§ **GOAL**: Please count the lines in the records below that contain the string "should", with case counting, and reply with only the number.

───── ITEMS

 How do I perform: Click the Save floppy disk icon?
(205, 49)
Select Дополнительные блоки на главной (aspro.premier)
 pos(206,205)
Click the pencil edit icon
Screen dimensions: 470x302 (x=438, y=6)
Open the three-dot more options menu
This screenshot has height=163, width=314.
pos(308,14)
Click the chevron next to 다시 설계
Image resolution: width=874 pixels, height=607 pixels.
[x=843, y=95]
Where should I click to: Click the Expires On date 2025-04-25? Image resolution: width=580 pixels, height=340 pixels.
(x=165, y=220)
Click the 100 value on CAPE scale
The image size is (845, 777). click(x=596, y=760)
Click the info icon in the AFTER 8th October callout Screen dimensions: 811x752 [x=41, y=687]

──────────
───── ITEMS

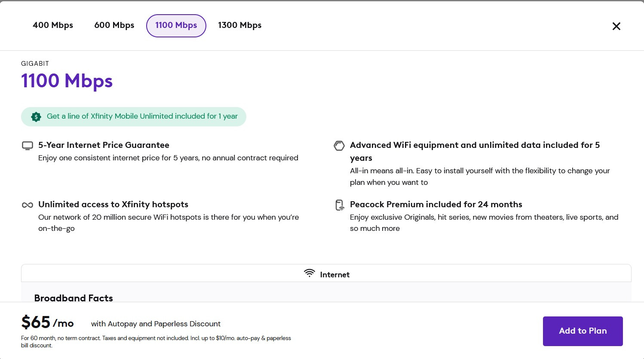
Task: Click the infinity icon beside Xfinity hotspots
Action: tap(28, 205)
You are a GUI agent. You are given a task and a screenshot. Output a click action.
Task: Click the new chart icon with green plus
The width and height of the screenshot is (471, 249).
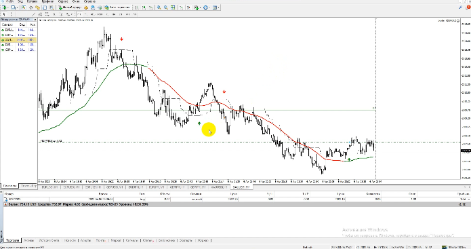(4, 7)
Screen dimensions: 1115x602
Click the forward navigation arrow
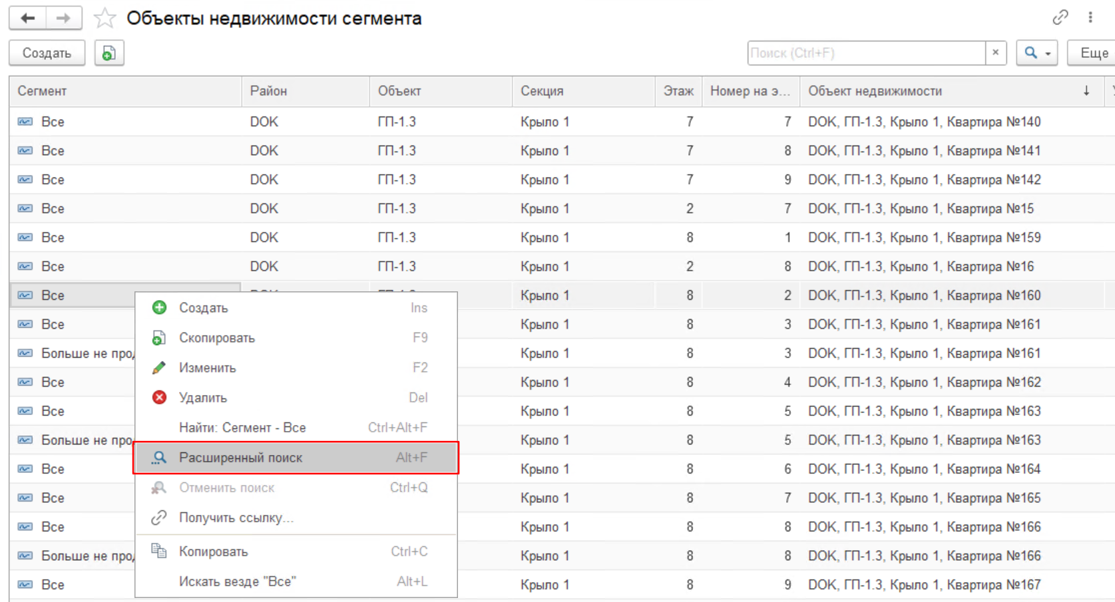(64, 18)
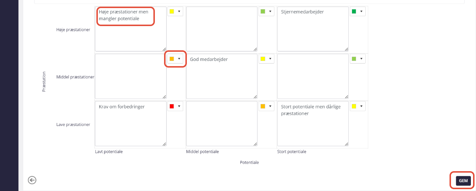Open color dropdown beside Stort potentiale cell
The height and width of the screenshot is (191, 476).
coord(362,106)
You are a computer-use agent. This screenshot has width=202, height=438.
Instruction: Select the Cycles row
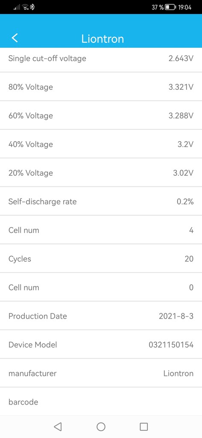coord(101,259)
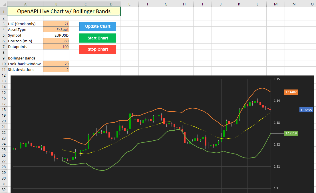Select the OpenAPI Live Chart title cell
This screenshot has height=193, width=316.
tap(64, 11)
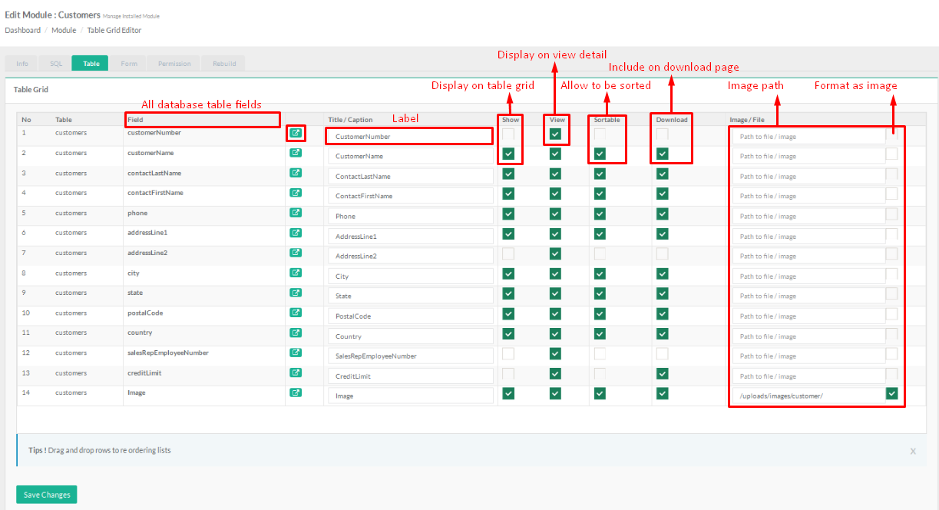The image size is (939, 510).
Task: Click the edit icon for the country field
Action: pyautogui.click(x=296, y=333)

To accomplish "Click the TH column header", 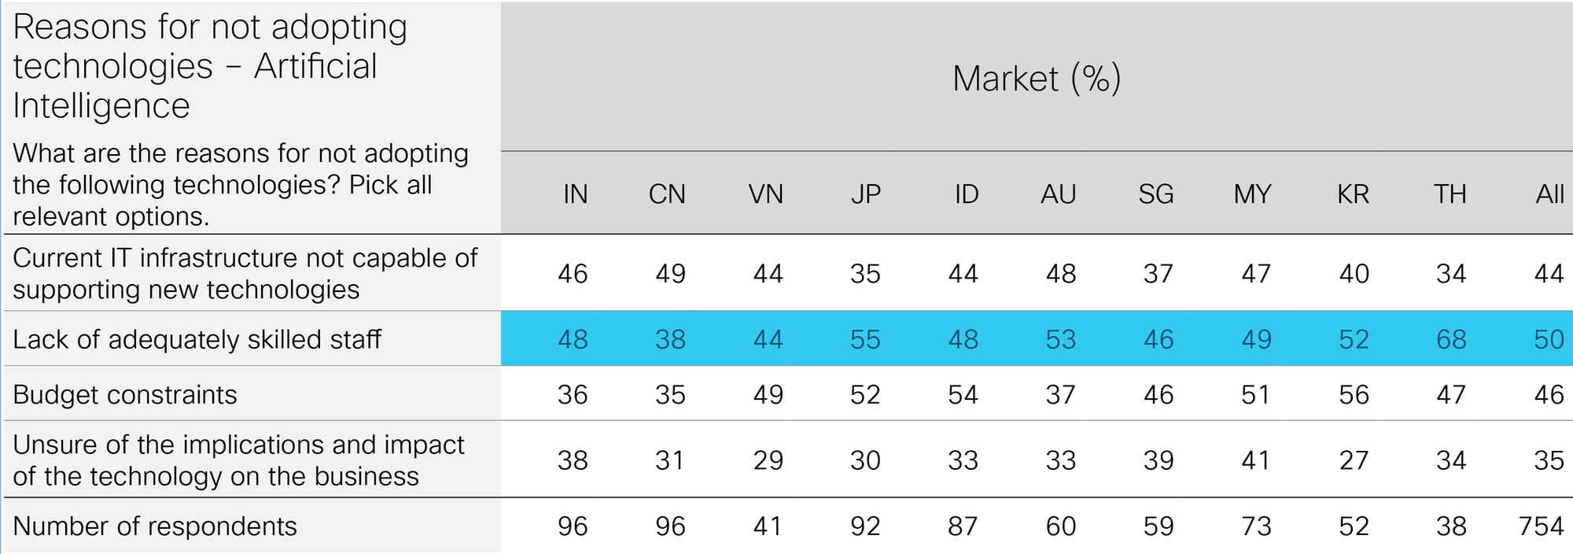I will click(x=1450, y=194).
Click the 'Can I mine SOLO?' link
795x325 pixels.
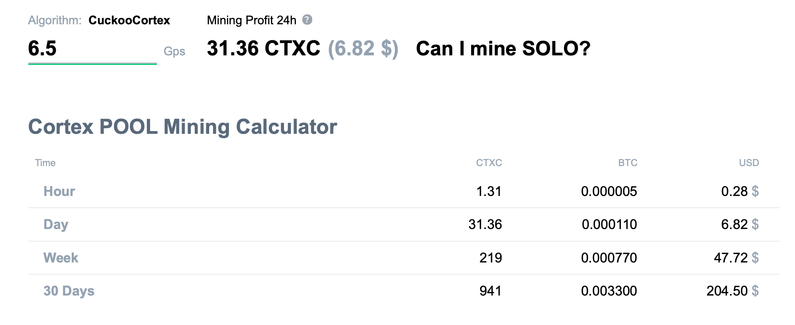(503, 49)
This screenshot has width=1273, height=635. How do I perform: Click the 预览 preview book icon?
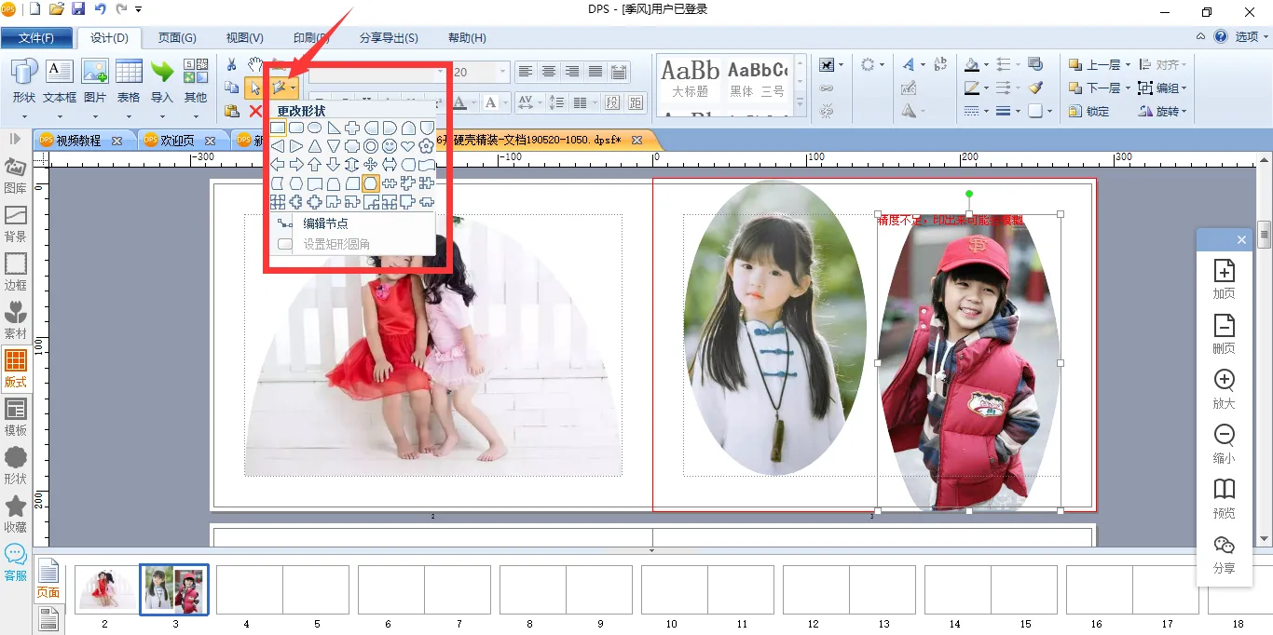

──────────
───── ITEMS

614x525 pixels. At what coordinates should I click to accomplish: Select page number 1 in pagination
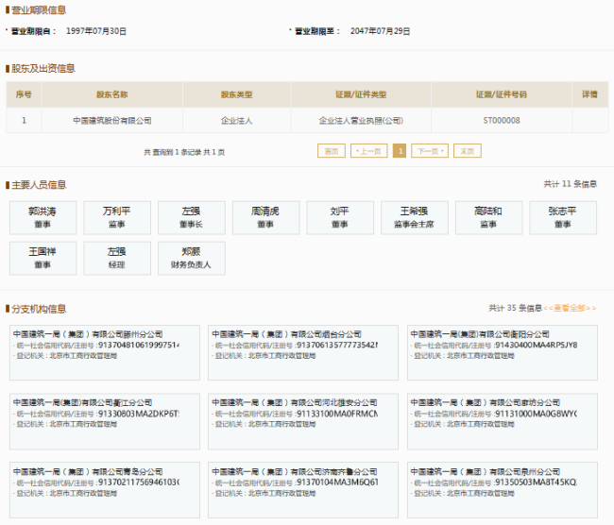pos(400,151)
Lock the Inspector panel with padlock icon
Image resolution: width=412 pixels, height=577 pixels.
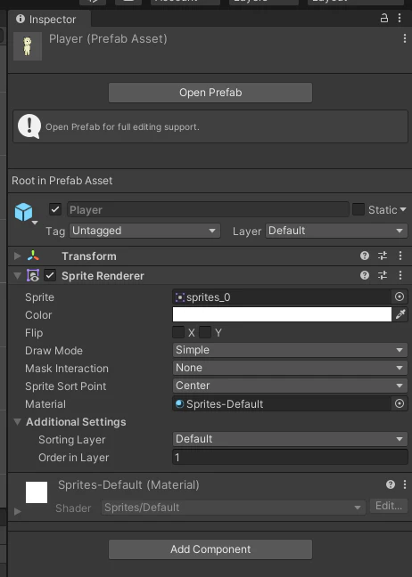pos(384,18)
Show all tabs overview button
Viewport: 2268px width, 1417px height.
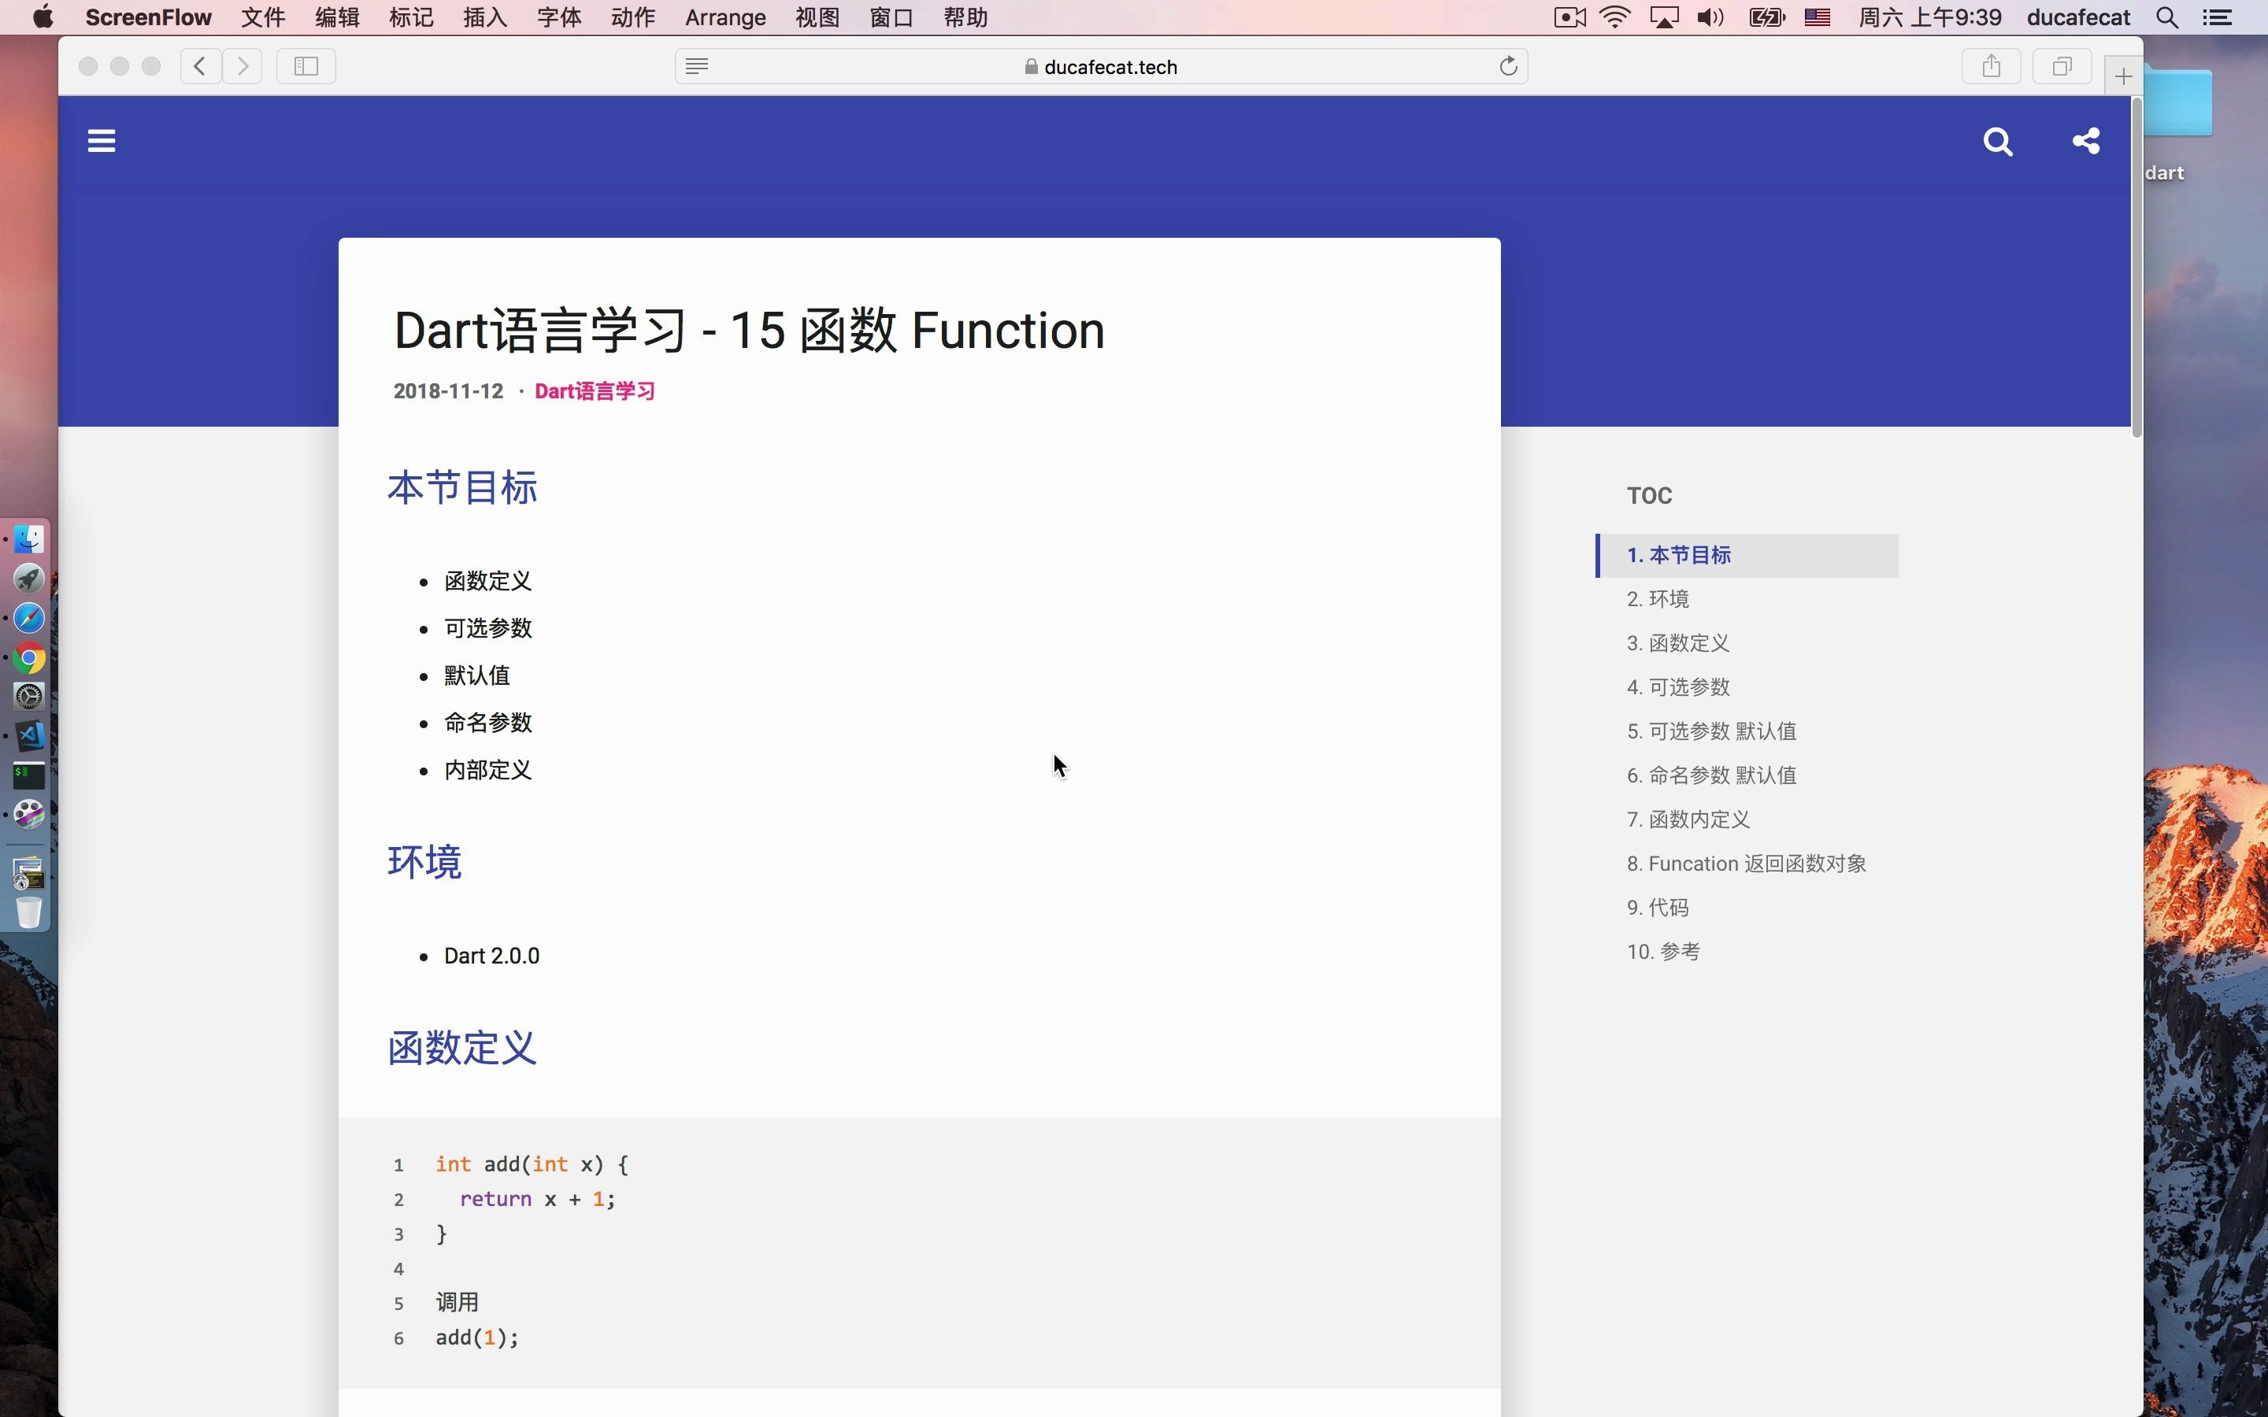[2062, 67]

──────────

§ **SOLUTION FOR THIS EXERCISE**: 2